GIVEN TEXT:
Rep. Carolyn Partridge, D-Windham, and chairwoman of the House Agriculture Committee, said she asked the group to meet and draft a proposed bill so any possible disputes between the interest groups could be resolved before her committee takes up the measure.

“I said I want all the stakeholders to basically participate in a process where you guys come up with a solution,” Partridge said.

The group came up with a standard that said an animal should have room to stand and turn around in its shelter; the formula in the bill for the size of a dog shelter is the distance from the tip of the nose to the base of the tail plus 6 inches, squared.

A draft of the bill says the shelter must “provide adequate protection from cold and heat, including protection from the direct rays of the sun and the direct effect of wind, rain, or snow. Shivering due to cold is evidence of inadequate shelter for any dog.”

Shelters for cats are required to be at least 2 feet high and, for cats over 2 months old, have floor space of at least 9 square feet.

One challenge was to write legislation applicable to all breeds, said Steve McLeod of the Vermont Traditions Coalition, which represents hunters, among others. McLeod was not on the task force but has followed its work.

“Hound dogs are different from poodles, and Alaskan huskies are different from hound dogs,” in both cold tolerance and the size of enclosure they need, he said.

DATASET CONTENT:
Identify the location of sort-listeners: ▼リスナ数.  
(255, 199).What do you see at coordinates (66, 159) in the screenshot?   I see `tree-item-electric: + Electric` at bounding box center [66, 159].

WORK TO COMPLETE: Echo the passage on the Vermont animal shelter bill word for word, in full. Rely solely on the text; take nothing from the data.

RESPONSE TO THE EXERCISE:
Rep. Carolyn Partridge, D-Windham, and chairwoman of the House Agriculture Committee, said she asked the group to meet and draft a proposed bill so any possible disputes between the interest groups could be resolved before her committee takes up the measure.

“I said I want all the stakeholders to basically participate in a process where you guys come up with a solution,” Partridge said.

The group came up with a standard that said an animal should have room to stand and turn around in its shelter; the formula in the bill for the size of a dog shelter is the distance from the tip of the nose to the base of the tail plus 6 inches, squared.

A draft of the bill says the shelter must “provide adequate protection from cold and heat, including protection from the direct rays of the sun and the direct effect of wind, rain, or snow. Shivering due to cold is evidence of inadequate shelter for any dog.”

Shelters for cats are required to be at least 2 feet high and, for cats over 2 months old, have floor space of at least 9 square feet.

One challenge was to write legislation applicable to all breeds, said Steve McLeod of the Vermont Traditions Coalition, which represents hunters, among others. McLeod was not on the task force but has followed its work.

“Hound dogs are different from poodles, and Alaskan huskies are different from hound dogs,” in both cold tolerance and the size of enclosure they need, he said.